Two Truths and a Lie

UCSC’s Living Writers Series offers a (mostly) non-fiction reading lineup this fall

Peter Orner
Nina Revoyr
David Vann

“Two truths and a lie is a creative writing exercise in which students write about three events in their life, two true, one a lie, and the class tries to figure out which is the lie,” says UCSC associate literature professor Micah Perks.

“It's an exercise in convincing an audience through details and voice,” she adds.

It’s also the title of this fall’s installment of the Creative Writing Program’s Living Writers Series, where each quarter the Literature Department brings up to 10 notable writers to the UCSC campus.

“The title of our series playfully refers to the fact that many of these writers also write fiction and/or poetry as well as non-fiction,” explains Perks, co-director of the Creative Writing Program.

“It also refers to the question that underlies non-fiction as a genre: what is truth?”

The Living Writers Series is attended by all creative writing students, and is free and open to the general public.

The Bay Tree Bookstore helps out by selling the author’s books at each reading.

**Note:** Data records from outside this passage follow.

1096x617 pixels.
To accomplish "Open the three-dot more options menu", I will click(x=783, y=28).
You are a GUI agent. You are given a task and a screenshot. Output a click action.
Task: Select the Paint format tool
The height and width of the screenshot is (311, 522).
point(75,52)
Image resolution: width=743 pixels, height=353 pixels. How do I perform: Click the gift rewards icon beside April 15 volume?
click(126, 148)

“Our aim is to connect the UCSC creative writing community to the larger community of professional writers, and to expose the campus to as wide a variety of writers as possible,” says Perks.

The readings take place on Thursday evenings at 6 p.m. in the Humanities Lecture Hall.

This fall’s guests will include Pulitzer Prize winning alumna Martha Mendoza, "sexpert" Susie Bright, and award winning novelist and human rights lawyer Peter Orner—who edits collections such as Underground America for McSweeney's Voice of Witness series.

Check out the complete lineup below:
September 29-- Jaimy Gordon
Jaimy Gordon’s “fantasy” novel, Shamp of the City-Solo, has garnered an underground following, and is regarded as one of the finest comic novels in the last 50 years. Her most recent book, Lord of Misrule, won the National Book Award for fiction.

October 6-- Nina Revoyr
Nina Revoyr is the author of four novels: The Necessary Hunger, Southland, The Age of Dreaming, and Wingshooters, for which she received the Midwest Bookseller’s Choice Award and the Indie Bookseller’s Choice Award. Wingshooters was also named one of Oprah’s ‘books to watch out for.’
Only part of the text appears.